[Tweeters] Increase of Eurasian Collared-Dove on N. Olympic Peninsula

B Boekelheide bboek at olympus.net
Mon Jun 3 23:08:40 PDT 2013

Hello, Tweeters,

Yesterday (6/2/13) I completed my Breeding Bird Survey with Terry Martin assisting. The route starts on the east side of Port Angeles, snakes through back roads between Port Angeles and Sequim, and finishes part way up Palo Alto Road east of Sequim, traversing farmland, broken forests, housing developments, and the margins of Sequim.

Nothing particularly earth-shattering about the results for most species. It was a very good year for tanagers and Yellow Warblers, both of which still appear to be migrating through, singing as they go.

But what was most remarkable is the increase of Eurasian Collared-Doves, showing how ubiquitous this species has become around here. Only one other species, Am. Robin, occurred at more stops than Collared-Doves. For comparison, Robin occurred at 41 out of 50 stops, Collared-Doves at 26 stops, White-crowned Sparrow and Am. Goldfinch at 24 stops, crow at 22 stops, Spotted Towhee at 21 stops, Savannah Sparrow at 20 stops, and Song Sparrow at 18 stops. In abundance, Collared-Doves were outnumbered by only 7 species out of the 68 species recorded.

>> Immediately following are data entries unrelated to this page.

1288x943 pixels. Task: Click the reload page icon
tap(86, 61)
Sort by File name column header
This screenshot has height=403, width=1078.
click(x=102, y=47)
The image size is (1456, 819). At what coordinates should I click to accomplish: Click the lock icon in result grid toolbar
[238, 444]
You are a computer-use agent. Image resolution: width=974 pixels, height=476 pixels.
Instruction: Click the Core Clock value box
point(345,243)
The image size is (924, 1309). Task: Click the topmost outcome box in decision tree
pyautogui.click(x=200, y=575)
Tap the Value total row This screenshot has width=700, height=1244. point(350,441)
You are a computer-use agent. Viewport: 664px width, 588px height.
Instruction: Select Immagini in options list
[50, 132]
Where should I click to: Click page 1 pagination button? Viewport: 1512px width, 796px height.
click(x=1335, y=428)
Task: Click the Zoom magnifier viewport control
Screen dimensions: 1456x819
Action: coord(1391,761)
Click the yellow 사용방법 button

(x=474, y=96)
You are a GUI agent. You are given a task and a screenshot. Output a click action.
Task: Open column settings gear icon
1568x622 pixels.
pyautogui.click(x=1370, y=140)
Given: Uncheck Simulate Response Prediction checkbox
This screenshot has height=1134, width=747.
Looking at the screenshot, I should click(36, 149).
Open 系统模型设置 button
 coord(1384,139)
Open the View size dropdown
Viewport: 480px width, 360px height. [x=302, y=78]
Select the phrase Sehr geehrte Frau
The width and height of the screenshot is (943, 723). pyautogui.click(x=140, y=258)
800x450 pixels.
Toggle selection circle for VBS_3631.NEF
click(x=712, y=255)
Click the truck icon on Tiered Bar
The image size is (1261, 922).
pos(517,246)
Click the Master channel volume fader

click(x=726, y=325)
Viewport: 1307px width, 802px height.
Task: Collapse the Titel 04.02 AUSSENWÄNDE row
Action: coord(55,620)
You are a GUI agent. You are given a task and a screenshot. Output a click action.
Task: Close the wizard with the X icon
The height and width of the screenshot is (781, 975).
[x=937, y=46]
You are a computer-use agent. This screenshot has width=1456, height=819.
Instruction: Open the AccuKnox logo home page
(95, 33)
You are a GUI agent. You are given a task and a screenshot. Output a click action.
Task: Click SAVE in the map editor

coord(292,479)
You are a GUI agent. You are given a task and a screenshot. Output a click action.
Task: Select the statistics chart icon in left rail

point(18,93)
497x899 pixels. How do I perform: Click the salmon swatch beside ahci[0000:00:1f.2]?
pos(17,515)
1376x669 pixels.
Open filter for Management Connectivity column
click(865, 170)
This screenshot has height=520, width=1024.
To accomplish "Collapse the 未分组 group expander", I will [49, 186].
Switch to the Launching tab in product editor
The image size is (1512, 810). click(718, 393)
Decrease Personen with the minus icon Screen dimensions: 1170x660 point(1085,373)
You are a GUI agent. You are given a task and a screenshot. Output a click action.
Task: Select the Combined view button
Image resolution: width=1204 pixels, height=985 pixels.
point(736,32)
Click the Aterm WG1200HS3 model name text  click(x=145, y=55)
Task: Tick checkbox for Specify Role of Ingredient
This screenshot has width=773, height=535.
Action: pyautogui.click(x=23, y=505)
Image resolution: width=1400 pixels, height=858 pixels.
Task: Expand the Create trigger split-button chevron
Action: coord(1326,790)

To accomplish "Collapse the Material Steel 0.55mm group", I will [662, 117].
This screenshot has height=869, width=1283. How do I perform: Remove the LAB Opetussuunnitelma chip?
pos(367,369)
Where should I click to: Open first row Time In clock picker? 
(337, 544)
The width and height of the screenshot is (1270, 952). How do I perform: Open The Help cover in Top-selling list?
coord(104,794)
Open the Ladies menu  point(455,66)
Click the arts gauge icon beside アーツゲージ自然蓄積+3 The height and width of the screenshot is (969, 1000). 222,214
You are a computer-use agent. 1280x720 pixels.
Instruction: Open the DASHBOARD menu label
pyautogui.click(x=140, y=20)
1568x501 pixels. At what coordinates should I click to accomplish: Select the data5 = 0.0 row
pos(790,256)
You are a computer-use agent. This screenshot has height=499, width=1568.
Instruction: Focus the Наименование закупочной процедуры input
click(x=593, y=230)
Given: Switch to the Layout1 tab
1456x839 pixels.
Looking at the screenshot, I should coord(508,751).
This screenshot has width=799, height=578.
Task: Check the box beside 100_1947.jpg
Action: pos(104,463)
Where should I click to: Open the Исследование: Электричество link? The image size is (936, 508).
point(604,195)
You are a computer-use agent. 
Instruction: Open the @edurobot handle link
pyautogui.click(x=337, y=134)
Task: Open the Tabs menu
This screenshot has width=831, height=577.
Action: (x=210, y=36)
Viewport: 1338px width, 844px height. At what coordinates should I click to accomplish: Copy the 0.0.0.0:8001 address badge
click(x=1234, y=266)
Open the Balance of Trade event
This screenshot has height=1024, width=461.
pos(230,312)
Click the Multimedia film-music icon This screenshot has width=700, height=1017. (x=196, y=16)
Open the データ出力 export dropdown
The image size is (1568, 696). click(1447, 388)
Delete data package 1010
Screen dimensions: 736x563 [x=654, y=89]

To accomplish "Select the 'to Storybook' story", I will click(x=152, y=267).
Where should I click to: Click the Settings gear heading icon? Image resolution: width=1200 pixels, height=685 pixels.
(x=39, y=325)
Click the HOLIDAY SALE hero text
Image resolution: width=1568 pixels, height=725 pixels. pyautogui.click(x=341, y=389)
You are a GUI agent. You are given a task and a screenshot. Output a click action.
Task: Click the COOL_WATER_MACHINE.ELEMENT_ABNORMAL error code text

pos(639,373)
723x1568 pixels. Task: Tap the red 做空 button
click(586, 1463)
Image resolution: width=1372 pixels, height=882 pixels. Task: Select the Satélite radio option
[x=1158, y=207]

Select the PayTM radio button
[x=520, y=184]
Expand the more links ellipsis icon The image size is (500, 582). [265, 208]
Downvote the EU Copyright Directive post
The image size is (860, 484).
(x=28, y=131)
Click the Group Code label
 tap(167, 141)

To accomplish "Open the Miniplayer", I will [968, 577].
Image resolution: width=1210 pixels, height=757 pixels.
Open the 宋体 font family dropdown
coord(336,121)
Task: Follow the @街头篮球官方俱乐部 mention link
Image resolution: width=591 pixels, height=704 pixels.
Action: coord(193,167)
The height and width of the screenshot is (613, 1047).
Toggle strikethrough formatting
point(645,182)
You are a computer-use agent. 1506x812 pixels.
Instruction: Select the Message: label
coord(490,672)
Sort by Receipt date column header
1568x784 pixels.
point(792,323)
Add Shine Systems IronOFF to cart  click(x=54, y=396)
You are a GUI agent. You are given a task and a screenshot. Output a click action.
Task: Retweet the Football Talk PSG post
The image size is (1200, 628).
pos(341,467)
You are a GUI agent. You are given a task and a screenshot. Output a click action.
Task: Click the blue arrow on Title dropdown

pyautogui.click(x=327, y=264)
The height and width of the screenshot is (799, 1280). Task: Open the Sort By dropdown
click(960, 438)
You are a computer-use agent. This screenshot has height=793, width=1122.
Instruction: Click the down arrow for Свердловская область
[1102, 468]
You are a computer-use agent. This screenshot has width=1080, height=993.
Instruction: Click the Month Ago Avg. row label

What's really remarkable is how quickly this has happened. The very first Collared-Dove was recorded in Clallam County in 2004, but we didn't have continuous sightings here until 2006. I didn't record them on my Breeding Bird Survey until 2009. Here's how Collared-Dove numbers have increased since first recorded on this BBS:
2009: 4 doves at 2 stops
2010: 12 doves at 8 stops
2011: 8 doves at 5 stops
2012: 40 doves at 23 stops
2013: 45 doves at 26 stops

Through this time period Mourning Dove numbers have remained relatively stable, about where they have been during the last 10 years, with 10 birds seen at 7 stops this year.

It seems incredible that in 5 to 10 years Collared-Doves have expanded to become one of the most abundant, visible, and audible members of the avifauna in human-occupied areas of the north Olympic Peninsula. But despite their increase, I see no real evidence that they are impacting other species -- what about elsewhere?